Limitations of single drug target‐based therapy in cancer. A 38 year‐old man with mutant *BRAF* (V600E) melanoma is shown with extensive subcutaneous metastases (A) before treatment, (B) after 15 weeks of therapy with the mutant BRAF inhibitor vemurafenib, and (C) 23 weeks after treatment showing relapse, biopsy of which demonstrated a new mutation in the downstream kinase *MEK1* (C121S) that sustained tumor recurrence. [Reproduced with permission from Ref. 19.]

Interactome network‐based drug repurposing for SARS‐CoV‐2 has also yielded promising results. In this case, the complexity of the interactome is further complicated by the interactions of the viral proteins with their human protein targets. As illustrated schematically in Figure 7, 26 of the SARS‐CoV‐2 proteins interact with 332 human proteins, of which 208 form a distinct disease module, the ‘covidome’, which can then be used to assess the proximity of approved drug targets to the covidome‐based disease drivers. To create a drug‐ranking algorithm, we used a combination of analytical approaches, including network proximity of drug targets to the covidome, network diffusion as a similarity metric for the effect of pairs of nodes on the network (including drug targets), and a graph convolutional network methodology. These three methods gave complementary information that greatly enhanced the predictive accuracy of the algorithm, which was assessed in a high‐throughput assay of viricidal activity and cytotoxicity using human (pulmonary or intestinal) epithelial cells and live SARS‐CoV‐2 virus. ²² Figure 8 demonstrates the results of this analysis, and illustrates the relationship between drug target proximity to the covidome and viricidal efficacy (strong, weak, or no effect). In addition, the results of a typical high‐throughput assay are shown, which indicates the ability of the algorithm to predict strongly antiviral drugs (compared with remdesivir as a positive control). A highly ranked drug in this screen, obatoclax (a BCL2 inhibitor), was then used in an in vivo assay in mice expressing human angiotensin‐converting enzyme 2 (ACE2) in epithelial cells (K18‐hACE2 trangenics), the receptor for the viral spike protein, showing significant suppression of PCR‐detectable viral titer in mouse lung. ²³

Covidome. Schematic illustration of relationships among the SARS‐CoV‐2 viral proteins and their human (host) protein binding targets, which comprise a discrete subnetwork or Covid19 disease module, denoted the ‘covidome’, and the latter's interactome‐based relationship to drug targets whose drugs may be repositioned for treatment of Covid19 based on proximity calculations. [Adapted from Ref. 22.]

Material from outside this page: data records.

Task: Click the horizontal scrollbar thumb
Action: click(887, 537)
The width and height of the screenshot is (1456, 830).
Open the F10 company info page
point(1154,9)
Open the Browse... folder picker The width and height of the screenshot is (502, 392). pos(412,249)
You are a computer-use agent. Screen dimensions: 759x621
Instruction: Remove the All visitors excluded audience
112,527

The subnetwork formed by the drug targets of strong and weak drugs based on high‐throughput screening of those drugs in a dose‐dependent SARS‐CoV‐2 infectivity assay using human VeroE6 cells. Of the 77 total drugs that had strong or weak effects out of 918 (the remainder of which had no effect), purple denotes proteins targeted by strong drugs only; orange by weak drugs only, and pie charts illustrate proteins targeted by strong and weak drugs in which the chart‐based distribution reflects the proportional number of drugs in each category. (B) Drugs with no effect have a positive proximity z‐score to the covidome, which is interpreted as their being farther from the module than expected by chance, while strong and weak drugs have negative z‐scores, which is interpreted as their being closer to the module than expected by chance. (C) Viricidal effect of lead candidates predicted from *in silico* interactome‐based analysis on SARS‐CoV‐2 infection in primary human intestinal epithelial cells. After 3 days of incubation with virus and drug, cells were stained with viral N‐protein with a specific antibody (red) and host cell nuclei with Hoechst 33342 (blue). Bar graph illustrates viral staining relative to dimethylsulfoxide (DMSO) control. [Reproduced with permission from Refs. ²²^,²³.]

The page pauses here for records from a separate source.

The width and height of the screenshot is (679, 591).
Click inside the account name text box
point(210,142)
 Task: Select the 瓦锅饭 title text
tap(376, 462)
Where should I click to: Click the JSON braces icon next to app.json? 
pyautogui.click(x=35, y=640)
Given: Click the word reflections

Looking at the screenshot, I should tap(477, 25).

The predictive yield of our network‐based algorithmic approach to drug repurposing is a marked improvement over conventional approaches. As a stochastic frame of reference, note that the standard ‘brute‐force’ screening method of 12 000 compounds proposed for drug repurposing for SARS‐CoV‐2 yielded positive results in 0.8%. ²⁴ By contrast, the network‐based algorithms applied here increased the yield in high‐throughput experimental screens ~ten‐fold, to 7.3%; with pharmacological curation (eliminating compounds with obvious toxicity, or with solubility or pharmacokinetic limitations), this predictive accuracy increased to 28%. ²² Notwithstanding this success, we must be mindful of the caveats of our analysis. First, we cannot determine a priori whether or not a computationally selected drug will improve or worsen the disease: in vitro testing remains essential to address this issue. Second, while repurposing drugs is assumed to be safe as these compounds have already passed toxicity assessment and population‐based clinical trial evaluation, new toxicities may emerge when treating a disease for which the drug was not originally developed (drug‐by‐disease interactions) (see below).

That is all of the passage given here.